Fast Spatial-Temporal Transformer Network

2021 34th SIBGRAPI Conference on Graphics, Patterns and Images (SIBGRAPI) Pub Date : 2021-10-01 DOI:10.1109/sibgrapi54419.2021.00018

R. Escher, Rodrigo Andrade de Bem, P. L. J. Drews

{"title":"Fast Spatial-Temporal Transformer Network","authors":"R. Escher, Rodrigo Andrade de Bem, P. L. J. Drews","doi":"10.1109/sibgrapi54419.2021.00018","DOIUrl":null,"url":null,"abstract":"In computer vision, the restoration of missing regions in an image can be tackled with image inpainting techniques. Neural networks that perform inpainting in videos require the extraction of information from neighboring frames to obtain a temporally coherent result. The state-of-the-art methods for video inpainting are mainly based on Transformer Networks, which rely on attention mechanisms to handle temporal input data. However, such networks are highly costly, requiring considerable computational power for training and testing, which hinders its use on modest computing platforms.
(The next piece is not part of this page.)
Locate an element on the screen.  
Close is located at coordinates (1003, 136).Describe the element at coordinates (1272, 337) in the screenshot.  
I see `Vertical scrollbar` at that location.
In this context, our goal is to reduce the computational complexity of state-of-the-art video inpainting methods, improving performance and facilitating its use in low-end GPUs. Therefore, we introduce the Fast Spatio-Temporal Transformer Network (FastSTTN), an extension of the Spatio-Temporal Transformer Network (STTN) in which the adoption of Reversible Layers reduces memory usage up to 7 times and execution time by approximately 2.2 times, while maintaining state-of-the-art video inpainting accuracy.","PeriodicalId":197423,"journal":{"name":"2021 34th SIBGRAPI Conference on Graphics, Patterns and Images (SIBGRAPI)","volume":"150 1","pages":"0"},"PeriodicalIF":0.0000,"publicationDate":"2021-10-01","publicationTypes":"Journal Article","fieldsOfStudy":null,"isOpenAccess":false,"openAccessPdf":"","citationCount":"1","resultStr":null,"platform":"Semanticscholar","paperid":null,"PeriodicalName":"2021 34th SIBGRAPI Conference on Graphics, Patterns and Images (SIBGRAPI)","FirstCategoryId":"1085","ListUrlMain":"https://doi.org/10.1109/sibgrapi54419.2021.00018","RegionNum":0,"RegionCategory":null,"ArticlePicture":[],"TitleCN":null,"AbstractTextCN":null,"PMCID":null,"EPubDate":"","PubModel":"","JCR":"","JCRName":"","Score":null,"Total":0}

引用次数: 1

Abstract

In computer vision, the restoration of missing regions in an image can be tackled with image inpainting techniques. Neural networks that perform inpainting in videos require the extraction of information from neighboring frames to obtain a temporally coherent result. The state-of-the-art methods for video inpainting are mainly based on Transformer Networks, which rely on attention mechanisms to handle temporal input data. However, such networks are highly costly, requiring considerable computational power for training and testing, which hinders its use on modest computing platforms. In this context, our goal is to reduce the computational complexity of state-of-the-art video inpainting methods, improving performance and facilitating its use in low-end GPUs. Therefore, we introduce the Fast Spatio-Temporal Transformer Network (FastSTTN), an extension of the Spatio-Temporal Transformer Network (STTN) in which the adoption of Reversible Layers reduces memory usage up to 7 times and execution time by approximately 2.2 times, while maintaining state-of-the-art video inpainting accuracy.

查看原文本刊更多论文

快速时空变压器网络

在计算机视觉中，图像缺失区域的恢复可以用图像补漆技术来解决。在视频中执行补画的神经网络需要从相邻帧中提取信息以获得时间一致的结果。目前最先进的视频绘制方法主要基于变压器网络，它依赖于注意力机制来处理时间输入数据。然而，这样的网络非常昂贵，需要相当大的计算能力来进行训练和测试，这阻碍了它在适度的计算平台上的使用。在这种情况下，我们的目标是降低最先进的视频绘制方法的计算复杂性，提高性能并促进其在低端gpu中的使用。因此，我们引入了快速时空变压器网络(FastSTTN)，这是时空变压器网络(STTN)的扩展，其中采用可逆层可将内存使用量减少7倍，执行时间减少约2.2倍，同时保持最先进的视频绘制精度。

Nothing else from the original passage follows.